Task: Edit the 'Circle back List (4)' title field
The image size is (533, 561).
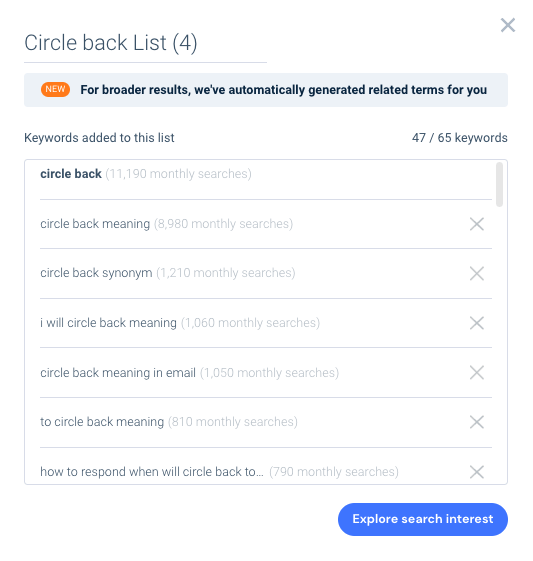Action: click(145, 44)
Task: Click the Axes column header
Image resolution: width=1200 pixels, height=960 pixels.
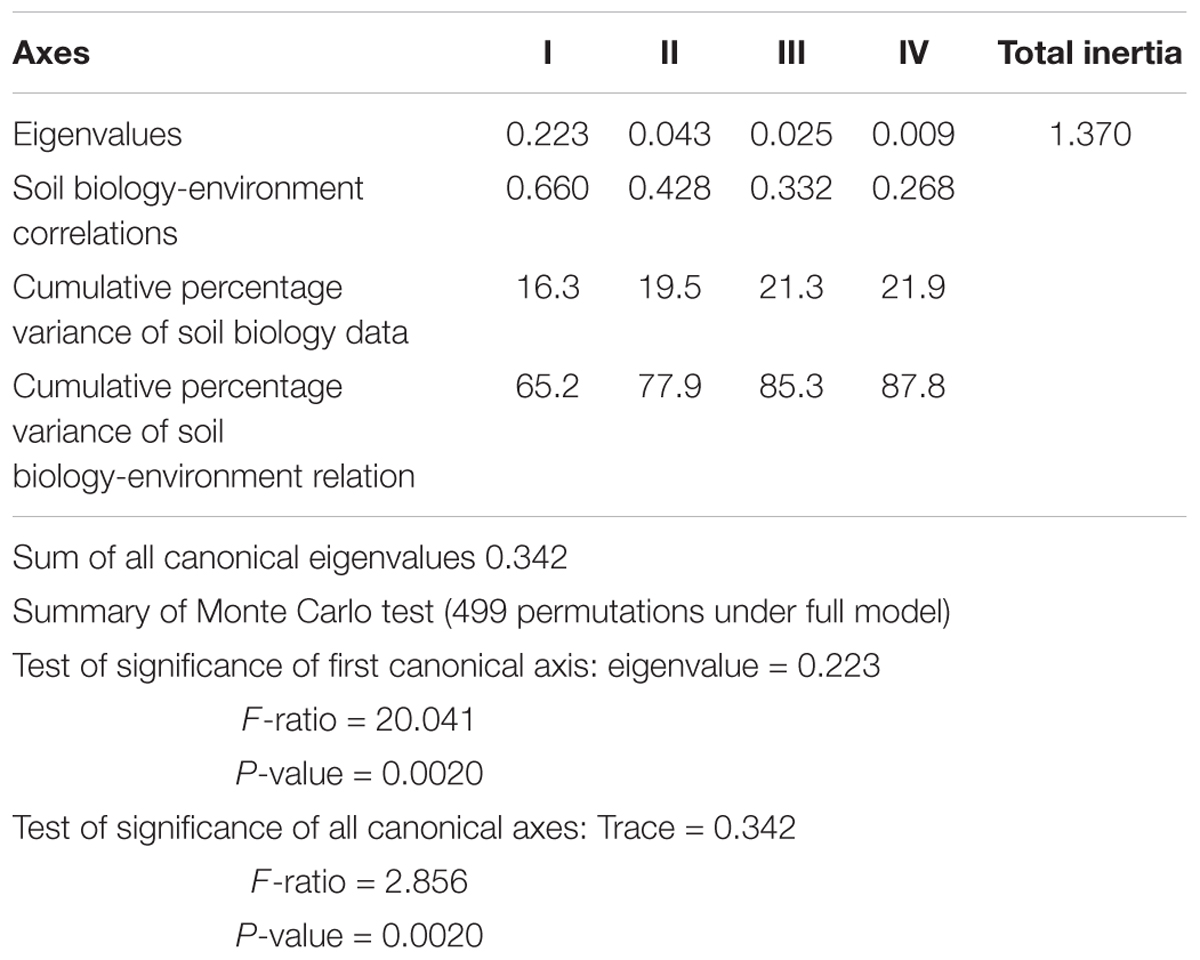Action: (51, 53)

---

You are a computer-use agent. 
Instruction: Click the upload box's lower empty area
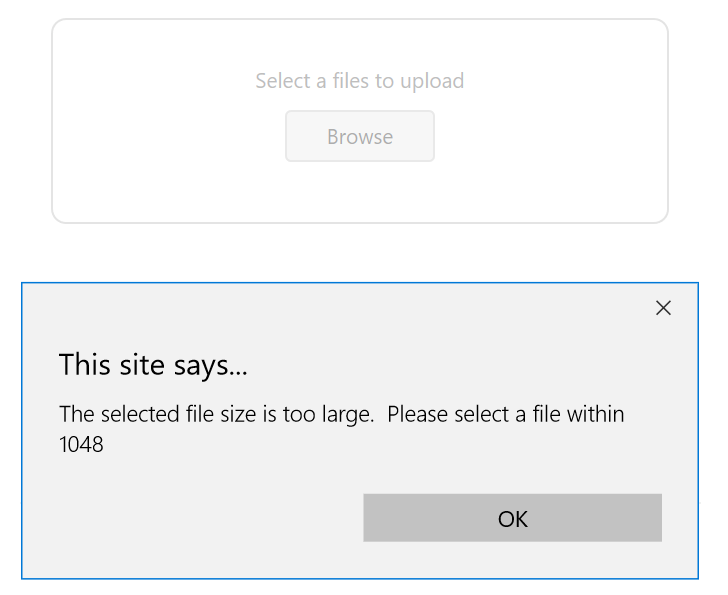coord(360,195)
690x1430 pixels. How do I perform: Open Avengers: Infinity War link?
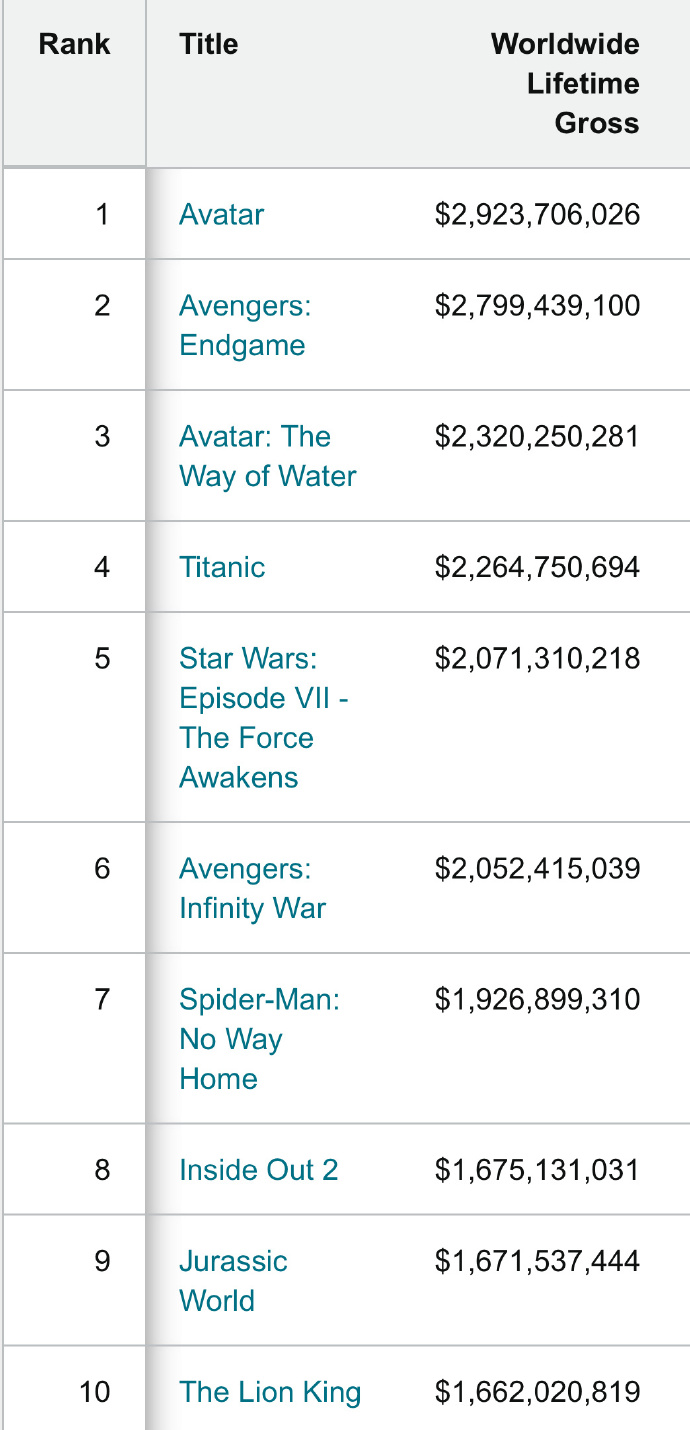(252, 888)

• [YOUR INSTRUCTIONS]:
Copy here each line of the preceding records with "Task" in it.

• [RESPONSE TO THIS EXERCISE]:
Task: Edit the 'Circle back List (4)' title field
Task: Click the Axes column header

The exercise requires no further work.